There is an alternative option, as well: using let module = await import(modulePath) inside an async function.

Let’s say you have the module welcome.js, like in the example below:

// welcome.js
export function welcome() {
  console.log(`Welcome`);
}
export function soon() {
  console.log(`See you soon`);
}

Now, you want to proceed with the dynamic import.
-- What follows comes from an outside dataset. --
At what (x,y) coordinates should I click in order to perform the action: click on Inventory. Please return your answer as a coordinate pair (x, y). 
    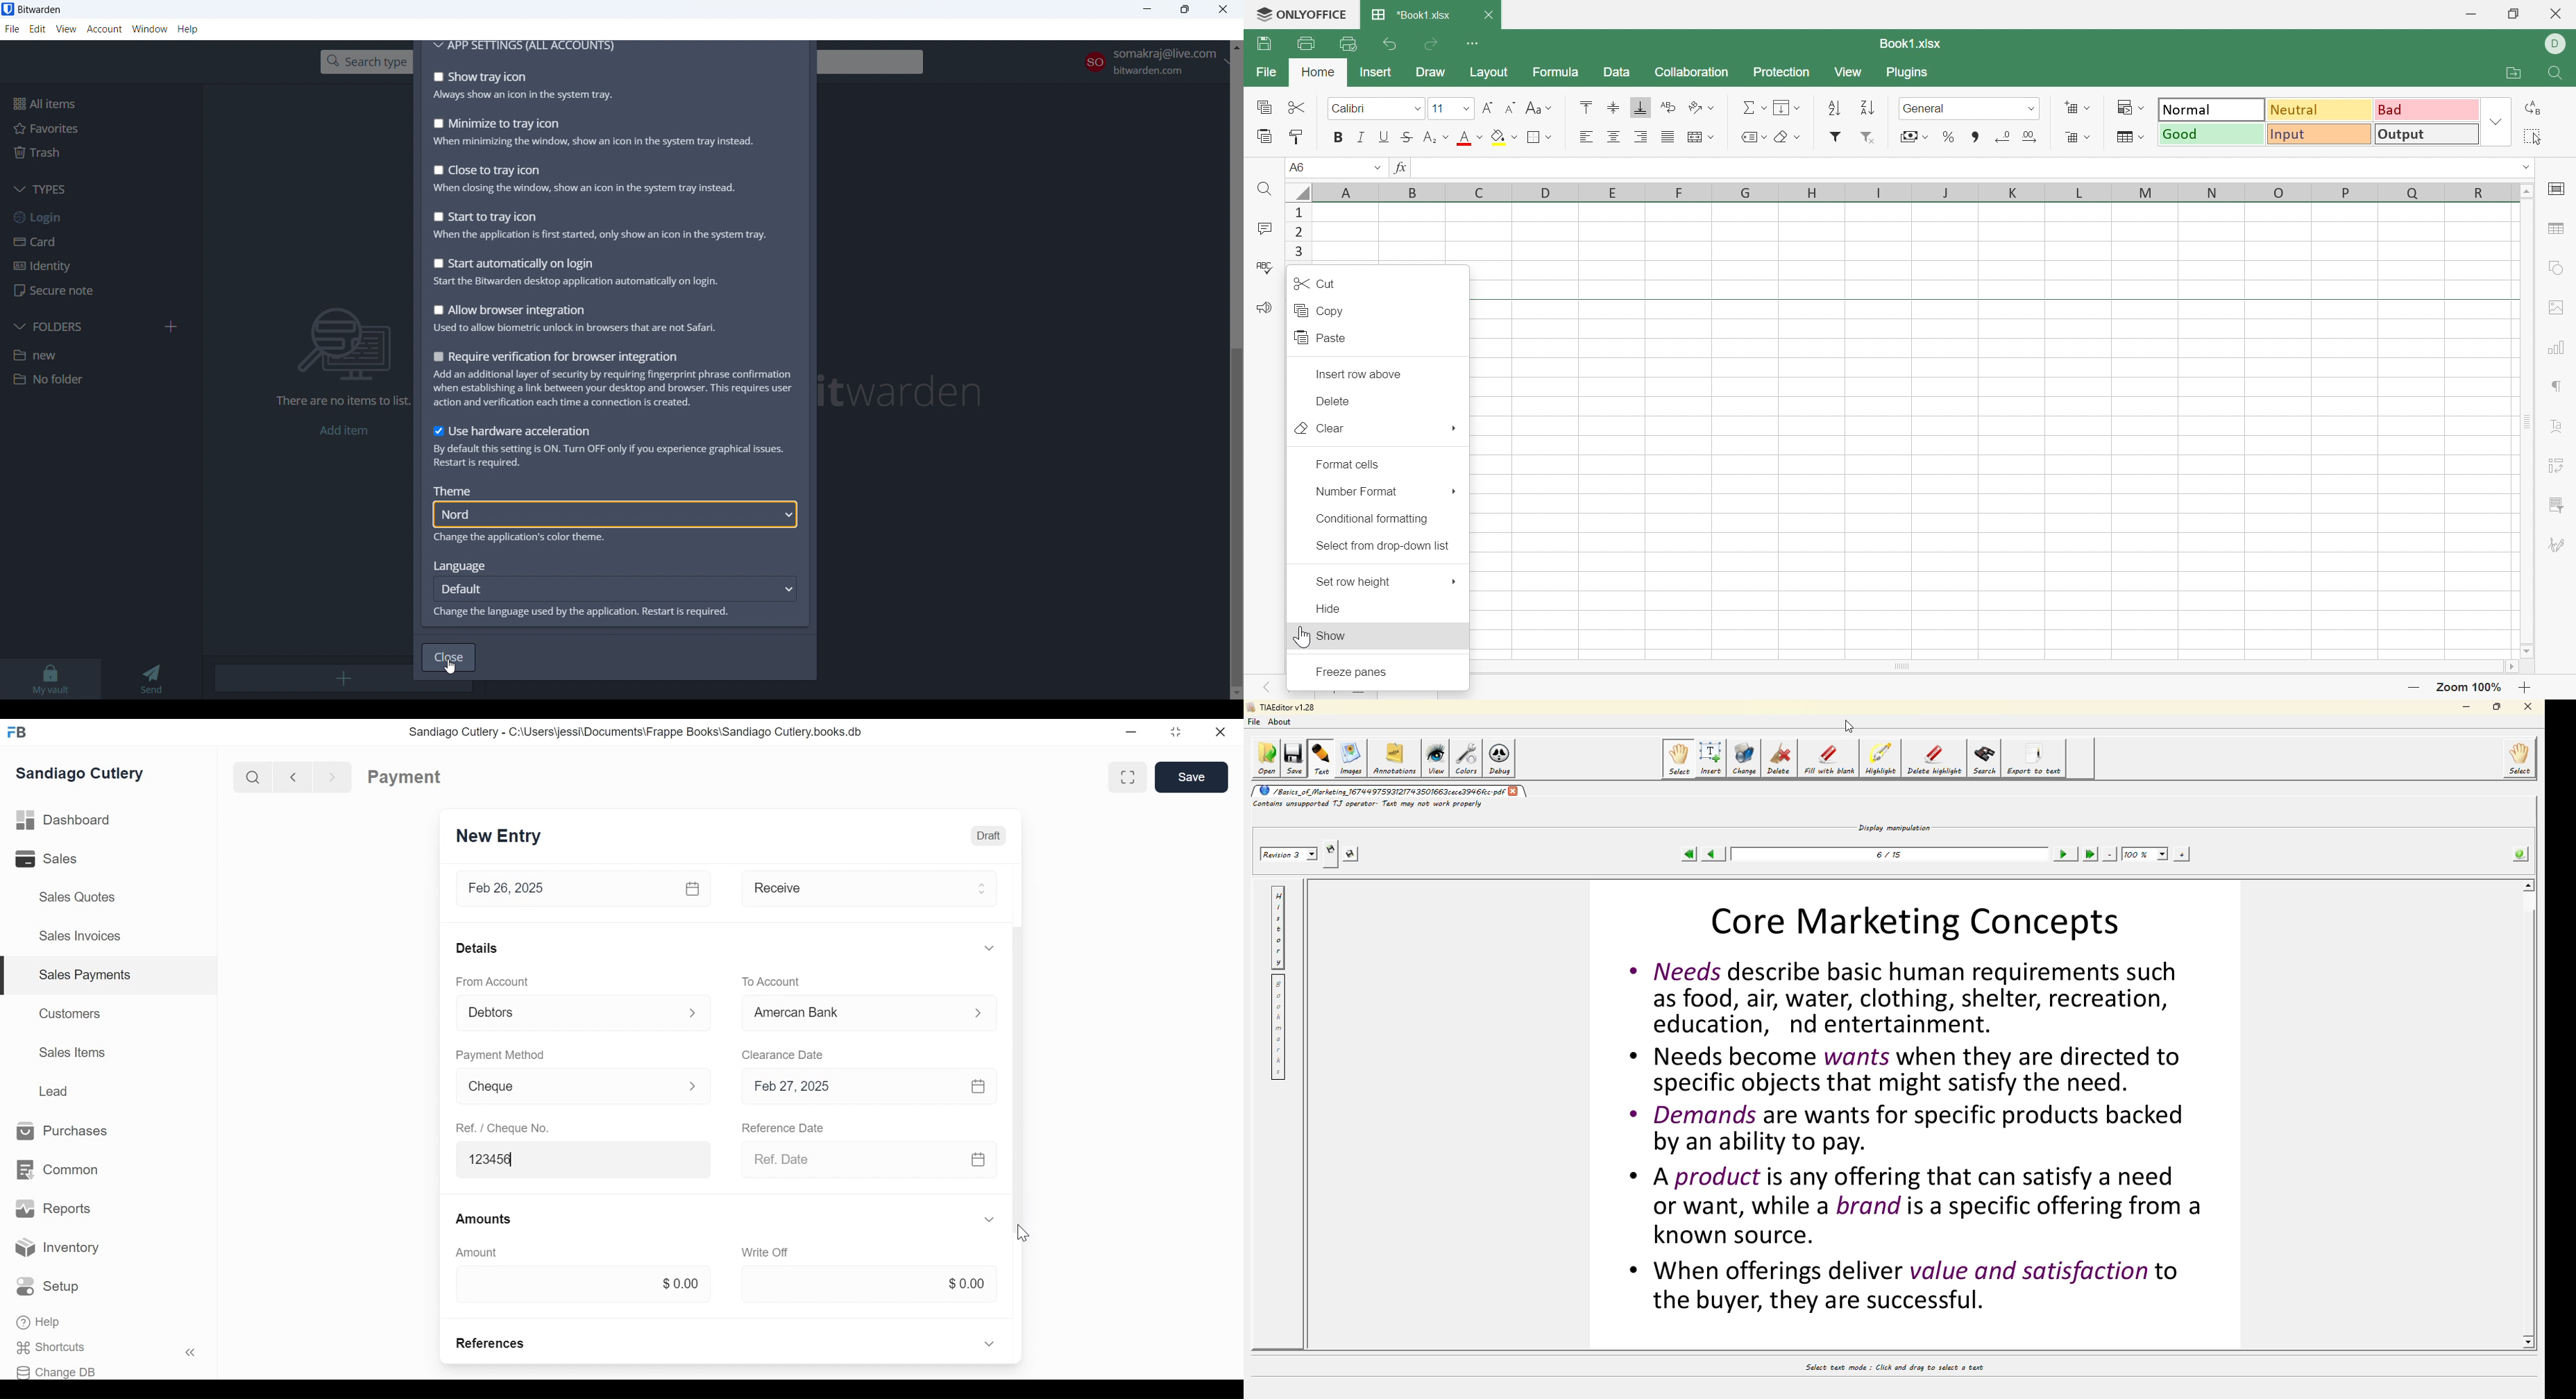
    Looking at the image, I should click on (58, 1248).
So, the example of the dynamic import will look like this:

let {
  welcome,
  soon
} = await
import ('./welcome.js');
welcome();
soon();

It can also be used for the default export. So, if the welcome.js has the default export, its example will be as follows:

// welcome.js
export default function () {
  console.log("Module loaded (export default).");
}

The next step should be accessing it. For that purpose, you can use the default property of the module object, like this:

let obj = await
import ('./welcome.js');
let welcome = obj.default;
// or, in one line: let {default: welcome} = await import('./welcome.js');
say();

Please, take into consideration that dynamic imports operate within regular scripts and don’t require script type="module".

Although import() is similar to a function call, it is a specific syntax that happens to use parentheses ( like super()). Therefore, it’s not possible to copy import to variable or implement call/apply with it; it is not a function.

In brief, dynamic imports are handy in situations when you intend to load a module conditionally, either on-demand. The static ones are useful for loading initial dependencies and can benefit from readily from “tree shaking” and tools of static analysis.